Eine Summierung ungewöhnlicher Leistungseinschränkungen liegt bei der Klägerin ebenfalls nicht vor. Die von den Gerichtssachverständigen festgestellten qualitativen Einschränkungen werden teilweise bereits durch den Ausschluss von mittelschweren und schweren Arbeiten abgedeckt; im Übrigen handelt es sich nicht um eine Vielzahl ungewöhnlicher Leistungseinschränkungen.
Ein Anspruch auf Rente wegen teilweiser bzw. voller Erwerbsminderung scheidet damit aus.
Die Klägerin hat auch keinen Anspruch auf Rente wegen teilweiser Erwerbsminderung bei Berufsunfähigkeit gemäß § 240 Abs. 1, 2 SGB VI in Verbindung mit § 43 Abs. 1 SGB VI.

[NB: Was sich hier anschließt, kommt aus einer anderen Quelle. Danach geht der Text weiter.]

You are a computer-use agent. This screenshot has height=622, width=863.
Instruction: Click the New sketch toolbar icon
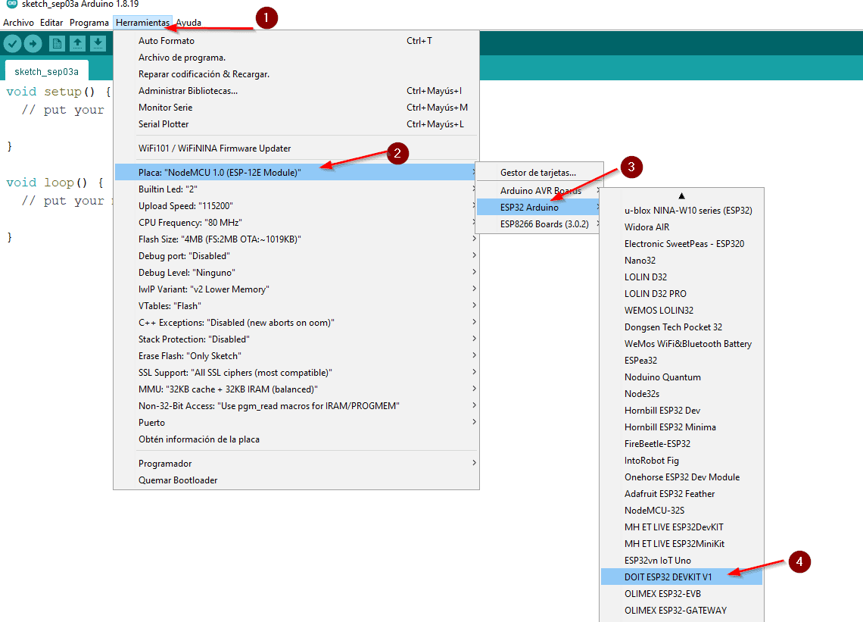[x=57, y=44]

Die Klägerin genießt keinen Berufsschutz als Facharbeiterin bzw. Ausgebildete (Angestellte mit längerer Ausbildung, regelmäßig von 3 Jahren). Maßgeblicher Hauptberuf der Klägerin ist die letzte versicherungspflichtige Tätigkeit als Zimmermädchen. Von dem angelernten Beruf als Verkäuferin hat sich die Klägerin freiwillig gelöst. Dies gilt auch für die Tätigkeit als Paketzustellerin bei der Deutschen Post. Zwar findet sich hier im ersten Rentenantrag vom 21. Mai 1996 die einmalige Angabe, diesen Beruf aus Krankheitsgründen aufgegeben zu haben. Diese Aussage hat die Klägerin in der Folgezeit aber nie mehr wiederholt, sondern sowohl in weiteren Anträgen als auch gegenüber den untersuchenden Ärzten angegeben, diese Tätigkeit aufgrund eines Ortswechsels aufgegeben zu haben. Gegen eine Aufgabe der Tätigkeit als Paketzustellerin aus gesundheitlichen Gründen spricht auch der Umstand, dass sowohl in dem Entlassungsbericht der S. Kliniken Bad W. vom 24. August 1995 als auch in dem Gutachten von Dr. W. (MDK) die Klägerin für ihre letzte Tätigkeit als Paketzustellerin als arbeitsfähig erachtet worden ist. Die Klägerin bezieht auch von der Deutschen Post AG keine Berufsunfähigkeitsrente. Schließlich hat die Klägerin nach Aufgabe der Tätigkeit als Postzustellerin noch über Jahre eine Tätigkeit als Zimmermädchen ausgeübt, die gerade aufgrund der dort zu hebenden Lasten und der Notwendigkeit der Einnahme von Zwangshaltungen als schwere Arbeit anzusehen ist. Nach alledem geht der Senat davon aus, dass sich die Klägerin nicht aus gesundheitlichen Gründen, sondern freiwillig im Rahmen eines Ortswechsels vom Beruf der Paketzustellerin gelöst hat mit der Folge, dass die Tätigkeit als Postzustellerin nicht als Hauptberuf anzusehen ist.
Damit ist die letzte, nicht nur vorübergehend ausgeübte Tätigkeit als Zimmermädchen der maßgebliche Hauptberuf der Klägerin. Nach dem Vierstufenschema des BSG ist diese Tätigkeit dem ungelernten Bereich bzw. allenfalls dem unteren Anlernbereich mit der Folge zuzuordnen, dass die Klägerin auf den allgemeinen Arbeitsmarkt verwiesen werden kann, ohne dass es der konkreten Benennung eines Verweisungsberufes bedürfte, da Arbeitsgelegenheiten auf dem allgemeinen Arbeitsmarkt in genügender Anzahl vorhanden sind. Da die Klägerin insoweit sechs Stunden täglich einsatzfähig ist, kommt ein Anspruch auf Rente wegen teilweiser Erwerbsminderung bei Berufsunfähigkeit gem. §§ 43 Abs. 1, 240 SGB VI ebenfalls nicht in Betracht.
Die Kostenentscheidung (§ 193 SGG) entspricht dem Umstand, dass die Klägerin auch im Berufungsverfahren erfolglos geblieben ist.
Gründe, die Revision zuzulassen (vgl. § 160 Abs. 2 SGG), liegen nicht vor.